De Quincey had also stepped into a domestic situation of near-quantum complexity. The Wordsworths—a peculiar triangular unit that included the poet, his wife, and his sister, to whom he was exceptionally close—considered Coleridge’s wife shallow. Throughout much of this period, Coleridge stayed with the Wordsworths while his wife and children lived in another house in the area. Then he fell madly in love with Wordsworth’s sister-in-law, an unruly passion that would eventually drive the poor woman to the brink of a nervous breakdown. Coleridge himself was an opium addict, which made him just about the worst houseguest of all time. He slept all day and woke up the household in the middle of the night, to the disgust of the sober Wordsworth. While De Quincey was still making himself agreeable in Grasmere, many in the circle, Wilson speculates, imagined that he might marry Dorothy Wordsworth. Instead he became infatuated with a poor, barely educated farmer’s daughter, got her pregnant, and did the right thing by marrying her. The Wordsworths, who prided themselves on their egalitarian views, were nevertheless shocked by the match and snubbed her, alienating De Quincey.

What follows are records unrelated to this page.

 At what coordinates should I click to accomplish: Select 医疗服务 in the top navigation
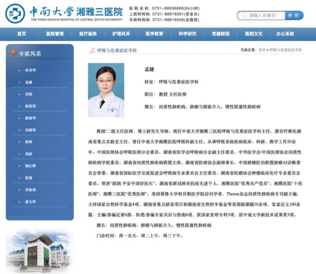[x=88, y=34]
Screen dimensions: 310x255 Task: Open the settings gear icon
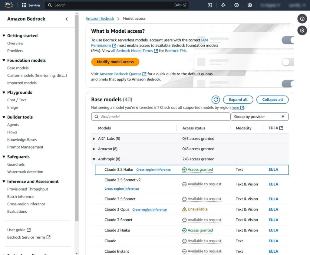click(x=250, y=5)
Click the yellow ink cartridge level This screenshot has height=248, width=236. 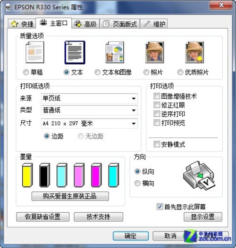click(27, 175)
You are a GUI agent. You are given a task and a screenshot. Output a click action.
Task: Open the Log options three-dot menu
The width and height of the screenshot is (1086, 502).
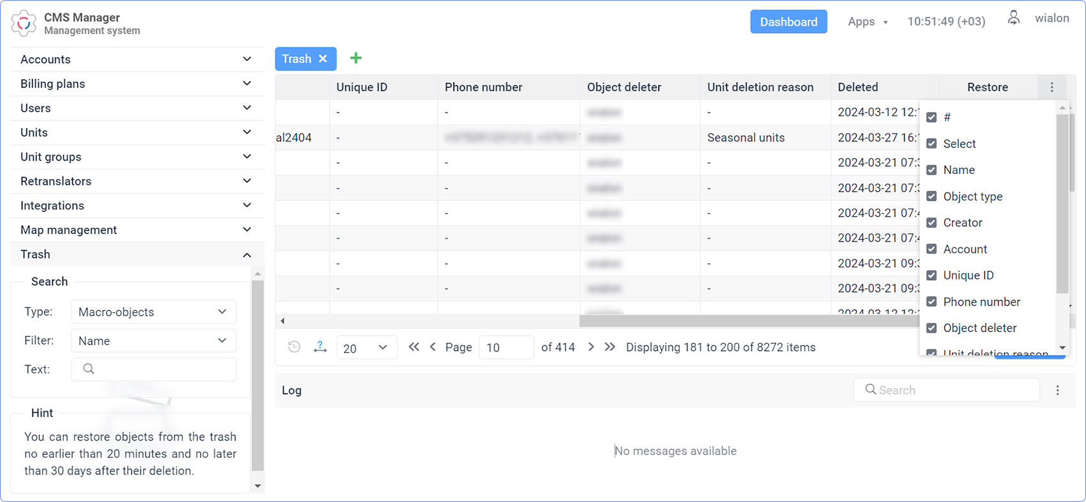click(1057, 390)
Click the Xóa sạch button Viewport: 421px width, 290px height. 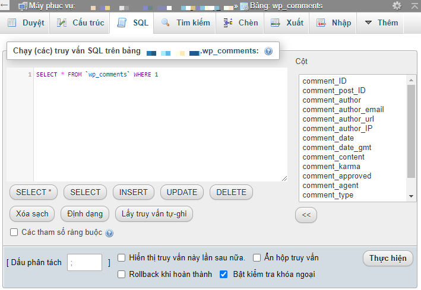point(33,213)
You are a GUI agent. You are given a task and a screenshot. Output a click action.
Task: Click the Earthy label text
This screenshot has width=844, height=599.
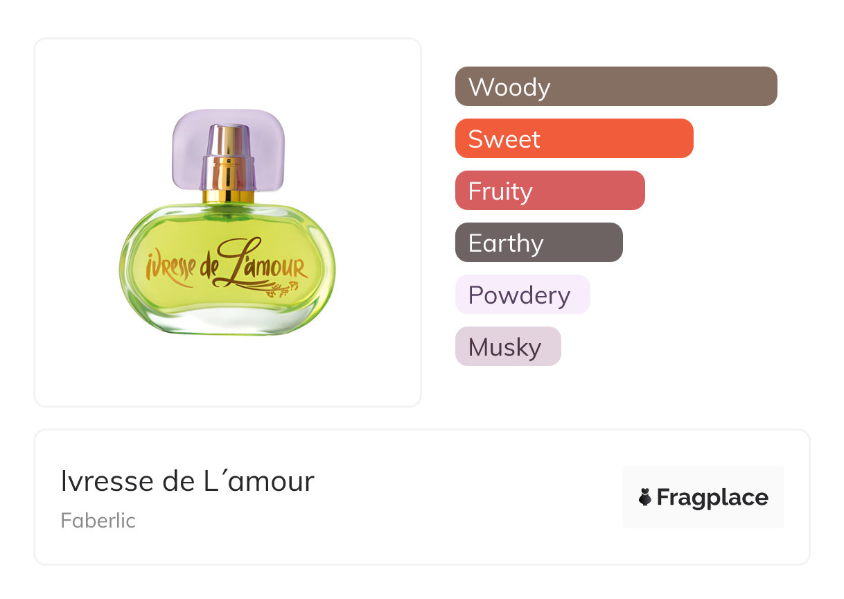506,243
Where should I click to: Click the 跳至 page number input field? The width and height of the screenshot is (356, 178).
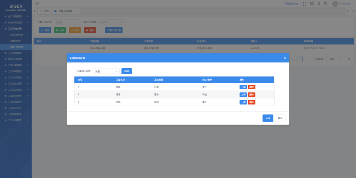coord(341,59)
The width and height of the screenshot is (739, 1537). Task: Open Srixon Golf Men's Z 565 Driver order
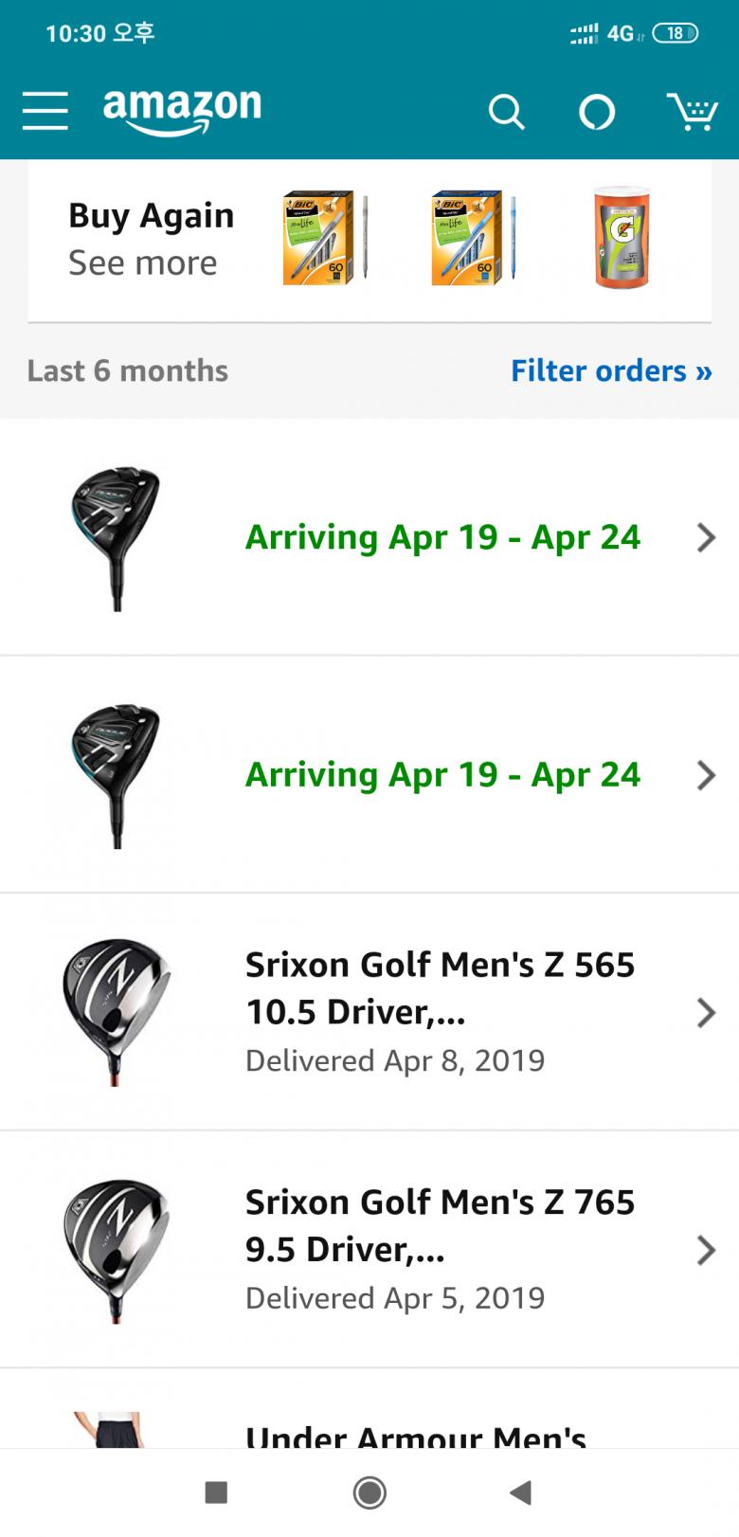point(440,988)
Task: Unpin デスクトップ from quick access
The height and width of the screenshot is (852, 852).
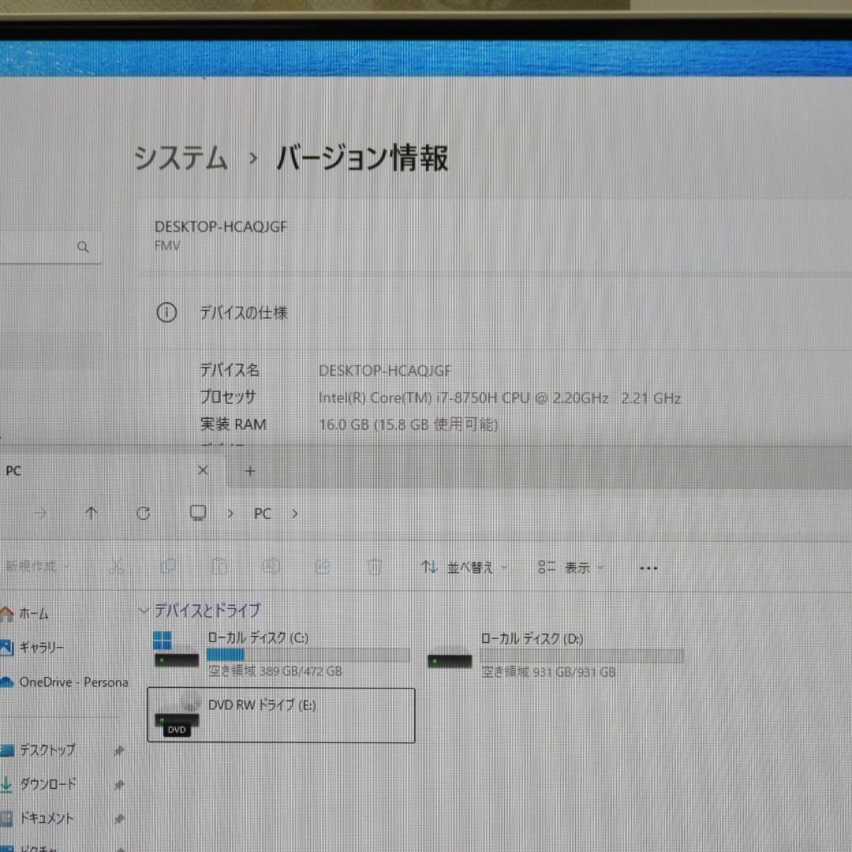Action: pyautogui.click(x=118, y=750)
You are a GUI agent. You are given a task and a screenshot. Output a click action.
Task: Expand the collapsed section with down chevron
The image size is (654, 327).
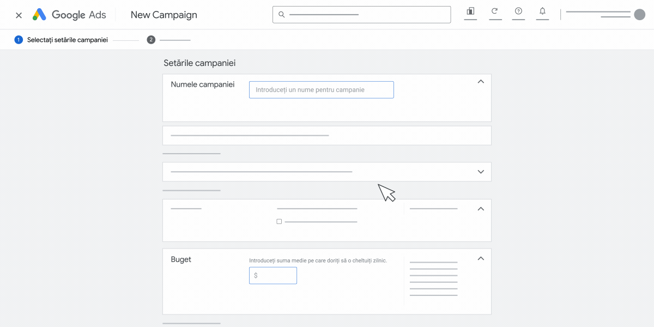[x=481, y=172]
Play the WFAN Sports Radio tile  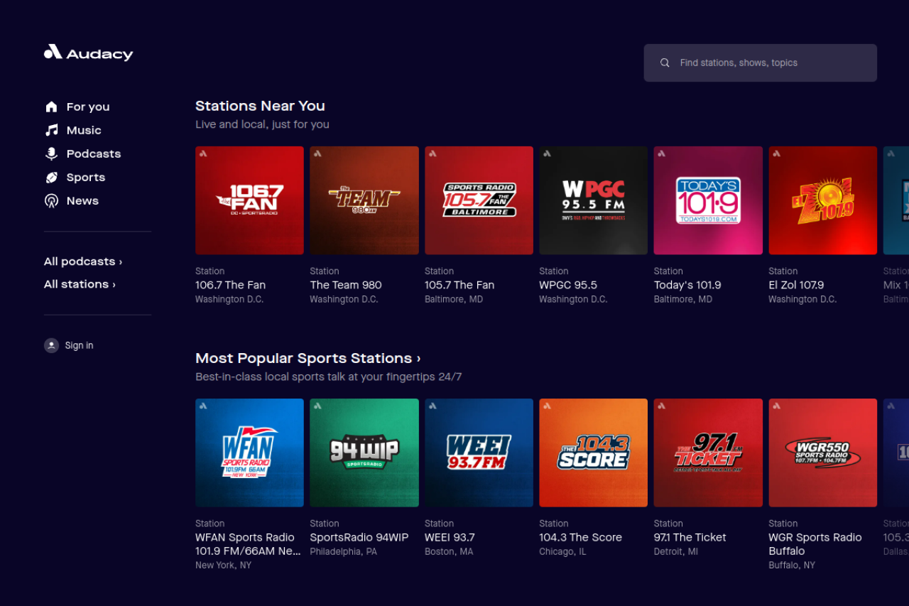[x=249, y=453]
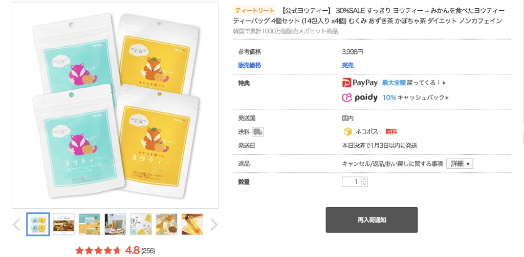Open the ティートリート shop link
This screenshot has height=257, width=524.
(x=255, y=10)
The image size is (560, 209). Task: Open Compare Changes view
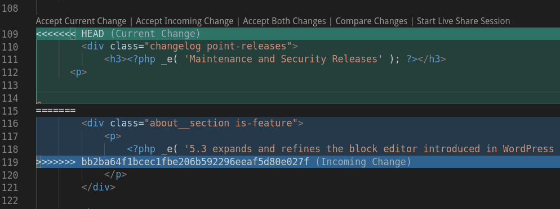point(371,21)
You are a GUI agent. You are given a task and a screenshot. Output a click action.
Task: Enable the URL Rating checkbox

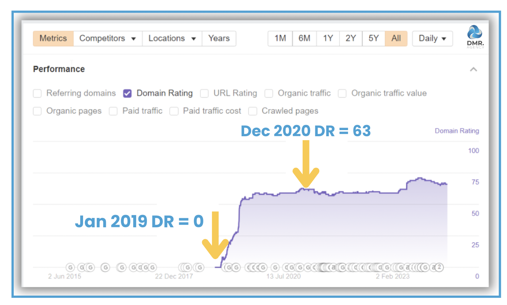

And so on and so on. Much of Guilty Thing resembles Sally Wainwright’s brilliant Yorkshire-set family drama Last Tango in Halifax, if, in between the intrigues and melodrama, all the characters went off into the corner for a bit to write towering masterpieces of English literature. De Quincey’s own daughter described him as an “extreme mixture of childish folly joined to a great intellect,” and while that formula doesn’t fit everyone milling around Grasmere in the 1810s, it nevertheless captures what makes accounts of the Lake Poets so habit-forming: the alternately amusing and appalling blend of Romantic grandeur and human folly.

Eventually, disenchanted, De Quincey decamped for London, Edinburgh, and other locales. Often he’d fill up his current quarters with books and papers to the degree that they became uninhabitable, then move someplace new. He was often severely broke, at one point writing to an editor to say that he was unable to leave the house to file a piece because he had sold all of his shoes. Wilson considers De Quincey to have been addicted not only to opium but to books and to the debt that financed both habits, but he was also, clearly, a hoarder.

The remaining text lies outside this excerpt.